Roberto Beccantini3 novembre 2013

Dalla pancia dello stadio olimpico di Torino è emersa una partita che mi ha riportato ai tempi in cui, all’oratorio, il più dribblomane di noi aspiranti Sivori sfidava tutti gli altri, a cominciare dal proprietario del pallone. Spesso, vinceva proprio lui. Nel calcio moderno vincono, di solito, gli altri. Non sempre, però, Non questa volta, almeno. E allora: Toro uno Roma uno. Prima non vittoria, dopo dieci consecutive, della capolista.

Il dribblomane a me caro è Alessio «Winston» Cerci, 26 anni e finte ondeggianti come i suoi riccioli. In passato, lo avremmo definito un’ala; oggi, è un esterno (per il 4-4-2) o una punta larga (per il 4-3-3). Mi piace il suo coraggio, quella spavalderia di vivere il calcio fuori dagli schemi. Per un tempo, la partita è stata: Cerci contro la Roma. Non poteva che essere in vantaggio la Roma. E difatti lo era. Poi, alla ripresa, qualcuno gli ha dato una mano e proprio Cerci ha pareggiato il gol di Strootman, una via di mezzo tra Emerson e Neeskens.

Mi sono entusiasmato a seguirne i sentieri. Tirava da tutte le parti, Cerci, scartava chiunque gli capitasse a tiro. Sembrava la prolunga, misteriosa e suggestiva, di Gigi Meroni. La fabbrica di Rudi Garcia, già scossa da uno smash di Meggiorini (che parata, De Sanctis!), ha riaperto al volo per gli straordinari, ma non le è bastato. Un calo di tensione, in assenza di Totti e Gervinho. Nulla di drammatico: ci mancherebbe. Il calendario le strizza l’occhio: domenica, Roma-Sassuolo e «spareggio» Juventus-Napoli.
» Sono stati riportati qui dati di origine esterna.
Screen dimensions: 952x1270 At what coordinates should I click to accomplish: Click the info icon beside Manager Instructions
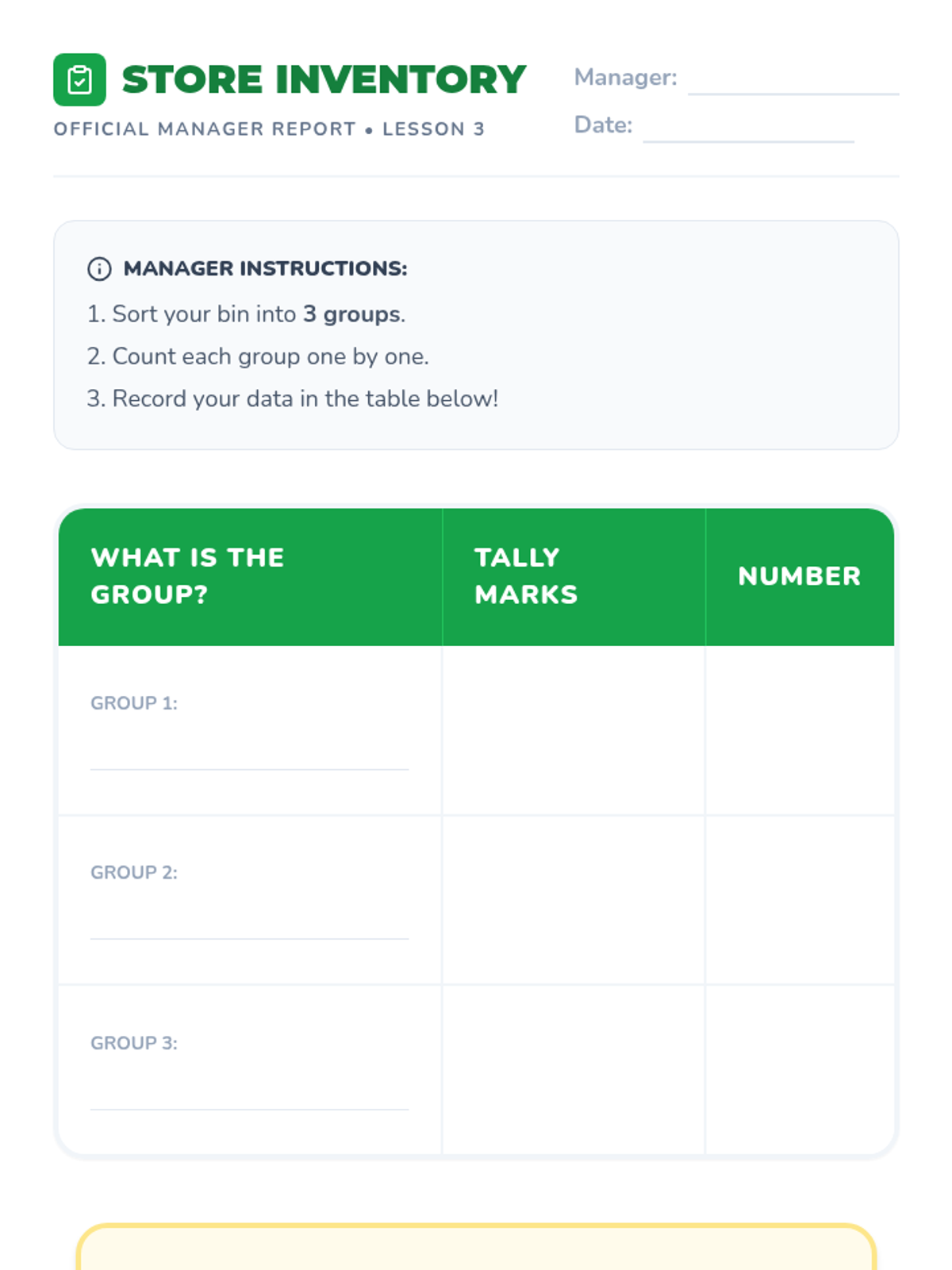tap(99, 269)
Cerci è uscito nel finale: mai così stremato, mai così applaudito. Il segno distintivo resta il dribbling, i cui influssi diabolici sono invisi a quei curati del pressing alto e del regista basso che raccomandano tonnellate di Pater, Ave e zona. Ci sono società che inseguono uomini di fascia, Alessio è molto ala e poco terzino, ma un pensierino glielo avrei dedicato.

La giocata, non il gioco

Roberto Beccantini2 novembre 2013

Il Parma è l’unica squadra che, con Biabiany, ha segnato alla Roma. La Juventus di Conte, inoltre, al Tardini non aveva mai vinto: 0-0, 1-1. In questi casi, per giustificare il fumo del sabato ci si aggrappa all’arrosto del martedì: avevano la testa al Real. Conte ha privilegiato il populismo dei bar sport alla ragion di campionato, l’unica strada percorribile. Chi scrive, avrebbe schierato la formazione tipo. Capisco la storia, i denari della Champions, ma i record di Garcia impongono scalette dolorose.

E’ andata di lusso, al Mourinho del Salento. Ha risolto una chicca balistica di Quagliarella, smorzata dalla traversa sull’alluce di Pogba. Erano appena usciti Giovinco e Tevez, erano appena entrati Llorente e Quagliarella: non rammento cambi più azzeccati.

Classica tonnara da zero a zero. Fino al gol, due occasioni del Parma (Gobbi, Amauri) contro una (Tevez). Primo tempo, una boiata pazzesca; secondo, piccoli segni di vita. Vero, è la terza partita consecutiva che la Juventus non prende gol, ma per non prenderne non potrà sempre impedire agli avversari di tirare, o tirare male. I pugni di Buffon agli sgoccioli dell’ordalia, sul più innocente dei campanili di Cassano, mi hanno fatto sobbalzare.

Non c’è più il miglior Marchisio e, gol a parte, non c’è ancora il miglior Pogba. Un disastro, Padoin. Eccellente, viceversa, la copertura di Barzagli. Senza Pirlo, le geometrie latitano: per l’eredità, dal momento che dubito si possa arrivare a Verratti, consiglio Cigarini, classe 1986.

Il Parma è un intrico di reticolati. Donadoni ha avuto tutto da tutti, tranne che da Cassano, in versione «soldatino» (proprio lui). Un anno fa, all’undicesima giornata, la Juventus perdeva in casa con l’Inter. Oggi ha 28 punti, gli stessi. Martedì il Real, domenica il Napoli. Basta, però, con la roulette degli episodi.